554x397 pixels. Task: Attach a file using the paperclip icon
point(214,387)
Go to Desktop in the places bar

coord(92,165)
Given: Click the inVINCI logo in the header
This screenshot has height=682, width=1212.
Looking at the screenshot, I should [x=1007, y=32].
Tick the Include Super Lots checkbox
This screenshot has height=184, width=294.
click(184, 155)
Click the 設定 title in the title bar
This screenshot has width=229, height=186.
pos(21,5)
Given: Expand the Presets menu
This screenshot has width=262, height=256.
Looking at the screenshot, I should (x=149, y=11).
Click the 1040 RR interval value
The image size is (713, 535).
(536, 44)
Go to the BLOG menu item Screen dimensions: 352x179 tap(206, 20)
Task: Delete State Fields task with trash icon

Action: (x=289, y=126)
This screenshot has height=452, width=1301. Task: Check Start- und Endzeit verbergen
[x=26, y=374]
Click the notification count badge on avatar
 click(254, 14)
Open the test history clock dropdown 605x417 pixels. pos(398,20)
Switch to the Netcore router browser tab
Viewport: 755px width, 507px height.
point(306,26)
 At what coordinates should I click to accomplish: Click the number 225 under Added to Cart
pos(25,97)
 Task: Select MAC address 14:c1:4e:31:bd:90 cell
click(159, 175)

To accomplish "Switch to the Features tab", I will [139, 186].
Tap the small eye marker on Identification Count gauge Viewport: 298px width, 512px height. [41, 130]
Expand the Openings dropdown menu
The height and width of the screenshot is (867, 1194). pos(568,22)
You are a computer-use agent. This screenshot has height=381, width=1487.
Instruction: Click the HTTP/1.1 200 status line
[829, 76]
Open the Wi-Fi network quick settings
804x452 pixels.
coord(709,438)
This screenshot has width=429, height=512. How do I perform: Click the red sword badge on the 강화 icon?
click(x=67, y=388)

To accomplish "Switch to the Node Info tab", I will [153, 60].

________________________

§ **What is being asked**
Find each line of the material that contains the word "screenshot" and copy those lines.

§ **Task solution**
This screenshot has height=682, width=1212.
Looking at the screenshot, I should [x=1007, y=32].
This screenshot has height=184, width=294.
This screenshot has width=229, height=186.
This screenshot has width=262, height=256.
Looking at the screenshot, I should (x=149, y=11).
This screenshot has height=452, width=1301. Task: Check Start- und Endzeit verbergen
The height and width of the screenshot is (867, 1194). pos(568,22)
You are a computer-use agent. This screenshot has height=381, width=1487.
This screenshot has width=429, height=512. How do I perform: Click the red sword badge on the 강화 icon?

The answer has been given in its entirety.